[DATASET RECORDS]
● ● ● ● ●

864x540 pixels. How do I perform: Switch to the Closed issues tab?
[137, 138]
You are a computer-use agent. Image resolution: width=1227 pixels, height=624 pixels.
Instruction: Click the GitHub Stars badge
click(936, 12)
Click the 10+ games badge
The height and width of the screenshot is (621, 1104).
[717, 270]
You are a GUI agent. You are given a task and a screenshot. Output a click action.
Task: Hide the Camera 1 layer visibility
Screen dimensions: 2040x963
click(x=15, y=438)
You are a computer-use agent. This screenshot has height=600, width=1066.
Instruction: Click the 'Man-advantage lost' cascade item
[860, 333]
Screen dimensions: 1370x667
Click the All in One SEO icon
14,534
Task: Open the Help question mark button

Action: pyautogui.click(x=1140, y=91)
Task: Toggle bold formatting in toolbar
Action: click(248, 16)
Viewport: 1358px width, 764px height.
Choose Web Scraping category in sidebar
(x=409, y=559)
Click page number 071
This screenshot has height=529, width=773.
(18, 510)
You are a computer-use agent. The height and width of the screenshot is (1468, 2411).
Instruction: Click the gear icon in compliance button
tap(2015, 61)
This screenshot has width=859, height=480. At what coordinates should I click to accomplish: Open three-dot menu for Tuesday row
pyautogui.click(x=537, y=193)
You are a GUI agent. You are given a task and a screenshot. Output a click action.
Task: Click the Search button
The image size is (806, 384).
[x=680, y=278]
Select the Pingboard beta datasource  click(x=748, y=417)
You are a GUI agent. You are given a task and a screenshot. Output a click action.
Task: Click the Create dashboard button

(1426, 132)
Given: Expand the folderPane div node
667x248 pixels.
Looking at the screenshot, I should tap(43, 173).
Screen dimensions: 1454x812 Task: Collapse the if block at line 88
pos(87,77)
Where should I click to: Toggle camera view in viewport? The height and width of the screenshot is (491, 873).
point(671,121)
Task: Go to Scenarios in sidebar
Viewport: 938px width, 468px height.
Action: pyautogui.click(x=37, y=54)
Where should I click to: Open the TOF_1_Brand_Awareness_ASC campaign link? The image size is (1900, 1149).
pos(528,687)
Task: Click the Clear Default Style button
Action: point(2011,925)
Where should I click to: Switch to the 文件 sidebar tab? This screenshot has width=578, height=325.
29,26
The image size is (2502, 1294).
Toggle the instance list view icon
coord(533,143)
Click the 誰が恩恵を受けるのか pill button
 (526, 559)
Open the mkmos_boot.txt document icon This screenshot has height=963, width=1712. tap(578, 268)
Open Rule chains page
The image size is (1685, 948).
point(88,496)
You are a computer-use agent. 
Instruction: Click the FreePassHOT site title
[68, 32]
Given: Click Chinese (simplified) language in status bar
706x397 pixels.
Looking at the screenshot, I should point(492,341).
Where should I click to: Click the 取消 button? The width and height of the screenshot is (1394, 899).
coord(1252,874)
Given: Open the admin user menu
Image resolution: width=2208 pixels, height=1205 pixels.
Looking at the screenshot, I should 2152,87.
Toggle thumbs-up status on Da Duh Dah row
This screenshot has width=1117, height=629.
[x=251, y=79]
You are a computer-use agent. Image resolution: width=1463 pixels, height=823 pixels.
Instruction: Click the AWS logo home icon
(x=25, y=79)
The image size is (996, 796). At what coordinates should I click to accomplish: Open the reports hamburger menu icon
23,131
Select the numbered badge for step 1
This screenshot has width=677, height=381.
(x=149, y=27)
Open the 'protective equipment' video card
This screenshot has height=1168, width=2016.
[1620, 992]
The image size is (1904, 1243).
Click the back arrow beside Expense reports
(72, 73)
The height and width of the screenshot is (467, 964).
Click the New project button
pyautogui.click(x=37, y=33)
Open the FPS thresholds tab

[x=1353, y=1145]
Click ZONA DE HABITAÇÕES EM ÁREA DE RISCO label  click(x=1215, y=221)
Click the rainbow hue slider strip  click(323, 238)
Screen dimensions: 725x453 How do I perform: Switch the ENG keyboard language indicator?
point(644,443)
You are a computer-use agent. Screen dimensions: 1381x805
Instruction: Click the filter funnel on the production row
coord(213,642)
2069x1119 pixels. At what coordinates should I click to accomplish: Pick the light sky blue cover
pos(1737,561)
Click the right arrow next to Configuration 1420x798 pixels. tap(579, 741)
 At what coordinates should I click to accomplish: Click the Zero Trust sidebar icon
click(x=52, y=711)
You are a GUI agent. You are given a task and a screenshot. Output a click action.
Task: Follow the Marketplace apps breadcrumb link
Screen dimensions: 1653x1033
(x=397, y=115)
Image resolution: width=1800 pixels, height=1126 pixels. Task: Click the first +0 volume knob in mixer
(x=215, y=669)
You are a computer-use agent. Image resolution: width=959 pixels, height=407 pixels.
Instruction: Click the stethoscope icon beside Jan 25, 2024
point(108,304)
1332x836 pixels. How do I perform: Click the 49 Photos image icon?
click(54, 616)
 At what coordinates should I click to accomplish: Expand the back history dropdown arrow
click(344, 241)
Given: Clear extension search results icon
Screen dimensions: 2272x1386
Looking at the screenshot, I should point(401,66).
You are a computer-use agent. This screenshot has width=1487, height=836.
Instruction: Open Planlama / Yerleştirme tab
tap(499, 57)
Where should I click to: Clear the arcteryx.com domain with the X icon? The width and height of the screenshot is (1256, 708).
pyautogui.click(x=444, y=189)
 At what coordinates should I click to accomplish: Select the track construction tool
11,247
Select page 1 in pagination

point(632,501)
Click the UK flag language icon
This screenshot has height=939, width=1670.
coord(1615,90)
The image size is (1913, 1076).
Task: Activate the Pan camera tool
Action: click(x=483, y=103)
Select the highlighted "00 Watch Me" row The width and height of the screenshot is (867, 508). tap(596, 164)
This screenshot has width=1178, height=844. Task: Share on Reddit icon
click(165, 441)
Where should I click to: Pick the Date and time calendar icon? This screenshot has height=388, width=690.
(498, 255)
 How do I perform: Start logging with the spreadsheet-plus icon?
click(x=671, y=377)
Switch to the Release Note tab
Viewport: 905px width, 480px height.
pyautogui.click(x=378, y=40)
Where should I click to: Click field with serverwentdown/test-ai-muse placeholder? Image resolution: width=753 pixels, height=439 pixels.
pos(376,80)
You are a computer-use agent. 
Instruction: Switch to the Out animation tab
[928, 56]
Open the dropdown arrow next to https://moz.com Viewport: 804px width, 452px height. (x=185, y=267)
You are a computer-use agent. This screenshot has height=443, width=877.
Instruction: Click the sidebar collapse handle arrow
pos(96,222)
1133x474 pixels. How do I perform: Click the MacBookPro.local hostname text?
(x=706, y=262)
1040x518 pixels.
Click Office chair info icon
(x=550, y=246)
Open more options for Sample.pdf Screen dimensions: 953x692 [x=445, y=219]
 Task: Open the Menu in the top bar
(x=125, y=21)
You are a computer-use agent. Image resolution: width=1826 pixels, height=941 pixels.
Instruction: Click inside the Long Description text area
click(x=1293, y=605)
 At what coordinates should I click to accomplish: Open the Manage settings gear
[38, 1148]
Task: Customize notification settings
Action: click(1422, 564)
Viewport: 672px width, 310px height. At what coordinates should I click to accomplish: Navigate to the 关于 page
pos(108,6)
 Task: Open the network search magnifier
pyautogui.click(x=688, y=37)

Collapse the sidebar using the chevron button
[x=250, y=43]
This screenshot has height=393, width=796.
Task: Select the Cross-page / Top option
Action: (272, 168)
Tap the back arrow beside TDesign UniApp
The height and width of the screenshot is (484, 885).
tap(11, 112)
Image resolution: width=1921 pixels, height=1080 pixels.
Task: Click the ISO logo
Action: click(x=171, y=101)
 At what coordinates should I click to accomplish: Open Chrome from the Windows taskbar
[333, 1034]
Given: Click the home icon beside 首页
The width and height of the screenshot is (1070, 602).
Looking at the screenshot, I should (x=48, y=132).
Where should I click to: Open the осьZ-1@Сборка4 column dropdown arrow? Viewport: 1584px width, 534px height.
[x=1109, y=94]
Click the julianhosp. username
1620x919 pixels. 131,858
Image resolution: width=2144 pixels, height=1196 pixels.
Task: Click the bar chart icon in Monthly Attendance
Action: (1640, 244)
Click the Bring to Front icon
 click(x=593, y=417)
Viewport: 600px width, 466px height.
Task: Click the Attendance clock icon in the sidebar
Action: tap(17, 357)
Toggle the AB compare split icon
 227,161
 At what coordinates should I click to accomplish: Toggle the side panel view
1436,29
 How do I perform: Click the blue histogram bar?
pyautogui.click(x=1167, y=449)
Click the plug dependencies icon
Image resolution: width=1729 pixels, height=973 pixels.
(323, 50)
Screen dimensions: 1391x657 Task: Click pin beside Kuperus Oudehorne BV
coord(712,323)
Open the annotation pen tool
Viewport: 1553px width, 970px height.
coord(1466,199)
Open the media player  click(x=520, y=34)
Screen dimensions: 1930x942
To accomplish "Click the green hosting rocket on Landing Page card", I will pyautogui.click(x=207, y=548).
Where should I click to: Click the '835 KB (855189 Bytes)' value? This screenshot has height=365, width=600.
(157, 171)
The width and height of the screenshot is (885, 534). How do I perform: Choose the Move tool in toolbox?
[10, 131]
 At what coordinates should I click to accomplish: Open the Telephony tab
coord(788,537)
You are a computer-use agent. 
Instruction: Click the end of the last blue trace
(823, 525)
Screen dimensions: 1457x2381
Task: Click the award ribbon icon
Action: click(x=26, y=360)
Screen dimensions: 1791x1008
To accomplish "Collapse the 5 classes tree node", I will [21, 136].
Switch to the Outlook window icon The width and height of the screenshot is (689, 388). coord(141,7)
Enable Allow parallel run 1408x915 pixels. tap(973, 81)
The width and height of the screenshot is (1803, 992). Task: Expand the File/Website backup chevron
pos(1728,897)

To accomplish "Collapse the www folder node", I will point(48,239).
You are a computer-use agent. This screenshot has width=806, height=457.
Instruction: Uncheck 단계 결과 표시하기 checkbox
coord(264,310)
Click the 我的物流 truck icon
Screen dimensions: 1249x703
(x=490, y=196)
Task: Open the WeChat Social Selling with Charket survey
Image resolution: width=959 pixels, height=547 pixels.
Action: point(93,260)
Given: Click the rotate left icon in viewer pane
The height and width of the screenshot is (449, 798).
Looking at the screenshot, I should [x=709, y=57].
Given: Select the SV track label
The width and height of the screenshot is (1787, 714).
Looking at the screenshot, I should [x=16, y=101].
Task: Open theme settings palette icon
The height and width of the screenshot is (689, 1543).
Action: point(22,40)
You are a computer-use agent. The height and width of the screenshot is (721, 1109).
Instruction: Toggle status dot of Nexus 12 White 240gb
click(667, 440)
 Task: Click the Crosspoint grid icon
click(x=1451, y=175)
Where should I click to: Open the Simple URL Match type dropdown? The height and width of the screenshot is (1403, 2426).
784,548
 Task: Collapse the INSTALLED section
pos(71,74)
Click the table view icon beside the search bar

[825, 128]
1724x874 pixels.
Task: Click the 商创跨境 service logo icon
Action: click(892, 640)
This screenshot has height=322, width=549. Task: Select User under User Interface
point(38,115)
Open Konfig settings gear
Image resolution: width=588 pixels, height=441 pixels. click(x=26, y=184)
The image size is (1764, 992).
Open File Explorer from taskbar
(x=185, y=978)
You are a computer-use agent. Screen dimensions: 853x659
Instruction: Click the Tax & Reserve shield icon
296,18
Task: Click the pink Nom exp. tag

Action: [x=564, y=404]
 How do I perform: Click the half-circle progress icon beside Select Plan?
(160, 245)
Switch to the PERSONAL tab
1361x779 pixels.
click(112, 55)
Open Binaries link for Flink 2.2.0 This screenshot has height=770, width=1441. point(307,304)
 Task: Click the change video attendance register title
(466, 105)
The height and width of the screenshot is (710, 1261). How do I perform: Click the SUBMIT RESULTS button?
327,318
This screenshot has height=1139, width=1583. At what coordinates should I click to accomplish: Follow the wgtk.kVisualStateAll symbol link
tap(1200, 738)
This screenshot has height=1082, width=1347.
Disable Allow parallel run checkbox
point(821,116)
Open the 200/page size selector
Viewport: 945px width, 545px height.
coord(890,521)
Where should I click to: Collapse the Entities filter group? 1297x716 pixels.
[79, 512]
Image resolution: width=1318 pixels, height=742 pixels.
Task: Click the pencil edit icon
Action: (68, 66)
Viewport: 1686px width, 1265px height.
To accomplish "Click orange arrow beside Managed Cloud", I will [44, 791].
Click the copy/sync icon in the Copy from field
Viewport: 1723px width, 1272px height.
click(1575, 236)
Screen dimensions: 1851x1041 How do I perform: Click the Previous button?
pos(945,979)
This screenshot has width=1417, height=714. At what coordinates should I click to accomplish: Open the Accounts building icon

● ● ● ● ●

[WORK TASK] Answer with a single number: the count of lines in the entries that hold the word "will".

[TASK OUTPUT] 4